**Tekst źródłowy**
Przede wszystkim bardzo ważną rzeczą jest współpraca z ludźmi. Samemu nie da się robić wszystkiego. Jeszcze na żadnej płycie nie miałem tak, żebym mógł sam zrobić wszystkie piosenki i je skomponować, a tutaj tak było i to było dla mnie bardzo ważne, bo skomponowana piosenka jest całkowicie inna, niż piosenka napisana do jakiegoś instrumentalnego podkładu czy riddimu (schemat rytmiczny, który w muzyce reggae często jest wykorzystywany w wielu piosenkach - red.). To są dwie różne rzeczy i myślę, że sprawne ucho zawsze odróżni, która piosenka jest pisana do riddimu, a która jest skomponowana od początku do końca – w stu procentach stworzona pod słowa i muzykę, które wówczas są bardzo spójne. Posiadanie studia pozwoliło mi te skomponowane wcześniej piosenki, nagrane piloty, zrealizować tak, jak chciałem, bo miałem konkretną wizję brzmienia, tego jak ma wyglądać rytm, jak mają zagrać gitary, miałem wizję całości muzycznej. Własne studio pozwoliło mi to w stu procentach zrealizować.

Po raz kolejny na Twoim wydawnictwie nie brakuje symboliki. Na okładkach poprzednich płyt można było zobaczyć m. in. symbole mądrości: takie jak laska czy księga życia. Tym razem poszedłeś w stronę gwiazd. Co czujesz, gdy spoglądasz w ich kierunku?

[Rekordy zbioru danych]
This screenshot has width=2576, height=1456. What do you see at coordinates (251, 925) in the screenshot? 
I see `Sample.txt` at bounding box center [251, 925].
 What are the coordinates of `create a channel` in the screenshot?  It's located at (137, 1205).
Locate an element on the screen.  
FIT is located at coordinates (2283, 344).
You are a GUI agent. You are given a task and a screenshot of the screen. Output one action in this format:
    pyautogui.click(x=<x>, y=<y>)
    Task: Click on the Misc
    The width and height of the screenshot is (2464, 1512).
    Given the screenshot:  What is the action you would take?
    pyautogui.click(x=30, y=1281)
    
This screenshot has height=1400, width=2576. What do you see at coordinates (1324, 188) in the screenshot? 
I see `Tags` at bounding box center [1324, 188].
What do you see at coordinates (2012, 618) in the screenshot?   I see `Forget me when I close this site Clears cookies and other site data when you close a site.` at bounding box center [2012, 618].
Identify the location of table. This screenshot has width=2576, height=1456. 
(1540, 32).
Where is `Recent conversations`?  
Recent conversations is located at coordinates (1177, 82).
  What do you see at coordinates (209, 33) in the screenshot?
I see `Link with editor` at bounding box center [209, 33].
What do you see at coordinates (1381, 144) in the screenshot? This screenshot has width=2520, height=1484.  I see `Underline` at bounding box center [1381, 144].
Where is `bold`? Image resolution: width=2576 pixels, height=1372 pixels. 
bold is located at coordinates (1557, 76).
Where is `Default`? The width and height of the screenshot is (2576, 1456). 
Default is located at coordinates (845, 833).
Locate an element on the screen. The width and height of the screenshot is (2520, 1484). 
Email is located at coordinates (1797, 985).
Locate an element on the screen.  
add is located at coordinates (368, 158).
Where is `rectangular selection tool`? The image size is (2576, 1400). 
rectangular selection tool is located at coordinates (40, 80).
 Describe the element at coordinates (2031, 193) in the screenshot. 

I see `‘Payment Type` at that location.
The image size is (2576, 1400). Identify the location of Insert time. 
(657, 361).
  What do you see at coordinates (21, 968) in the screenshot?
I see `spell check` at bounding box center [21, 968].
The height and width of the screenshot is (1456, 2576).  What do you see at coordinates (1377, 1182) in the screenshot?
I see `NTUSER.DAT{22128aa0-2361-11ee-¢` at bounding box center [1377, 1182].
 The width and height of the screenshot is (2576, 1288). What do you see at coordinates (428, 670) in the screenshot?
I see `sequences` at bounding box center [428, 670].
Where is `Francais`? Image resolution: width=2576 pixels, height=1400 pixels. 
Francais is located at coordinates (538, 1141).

**Zadania**
1. Proszę wypisać w całości, bez jakichkolwiek zmian, tekst wywiadu o nagrywaniu płyty we własnym studiu.
2. Proszę przedstawić fragment rekordów od ich początku aż po wiersz zawierający „center [1324, 188].” włącznie jako tabelę Markdown z kolumnami „Nr” i „Wiersz”, pomijając puste wiersze.
Rekordy nie mają żadnego związku z tekstem.

**Rozwiązania zadań**
1.
Przede wszystkim bardzo ważną rzeczą jest współpraca z ludźmi. Samemu nie da się robić wszystkiego. Jeszcze na żadnej płycie nie miałem tak, żebym mógł sam zrobić wszystkie piosenki i je skomponować, a tutaj tak było i to było dla mnie bardzo ważne, bo skomponowana piosenka jest całkowicie inna, niż piosenka napisana do jakiegoś instrumentalnego podkładu czy riddimu (schemat rytmiczny, który w muzyce reggae często jest wykorzystywany w wielu piosenkach - red.). To są dwie różne rzeczy i myślę, że sprawne ucho zawsze odróżni, która piosenka jest pisana do riddimu, a która jest skomponowana od początku do końca – w stu procentach stworzona pod słowa i muzykę, które wówczas są bardzo spójne. Posiadanie studia pozwoliło mi te skomponowane wcześniej piosenki, nagrane piloty, zrealizować tak, jak chciałem, bo miałem konkretną wizję brzmienia, tego jak ma wyglądać rytm, jak mają zagrać gitary, miałem wizję całości muzycznej. Własne studio pozwoliło mi to w stu procentach zrealizować.

Po raz kolejny na Twoim wydawnictwie nie brakuje symboliki. Na okładkach poprzednich płyt można było zobaczyć m. in. symbole mądrości: takie jak laska czy księga życia. Tym razem poszedłeś w stronę gwiazd. Co czujesz, gdy spoglądasz w ich kierunku?

2.
| Nr | Wiersz |
|---|---|
| 1 | This screenshot has width=2576, height=1456. What do you see at coordinates (251, 925) in the screenshot?  |
| 2 | I see `Sample.txt` at bounding box center [251, 925]. |
| 3 |  What are the coordinates of `create a channel` in the screenshot?  It's located at (137, 1205). |
| 4 | Locate an element on the screen.   |
| 5 | FIT is located at coordinates (2283, 344). |
| 6 | You are a GUI agent. You are given a task and a screenshot of the screen. Output one action in this format: |
| 7 |     pyautogui.click(x=<x>, y=<y>) |
| 8 |     Task: Click on the Misc |
| 9 |     The width and height of the screenshot is (2464, 1512). |
| 10 |     Given the screenshot:  What is the action you would take? |
| 11 |     pyautogui.click(x=30, y=1281) |
| 12 | This screenshot has height=1400, width=2576. What do you see at coordinates (1324, 188) in the screenshot?  |
| 13 | I see `Tags` at bounding box center [1324, 188]. |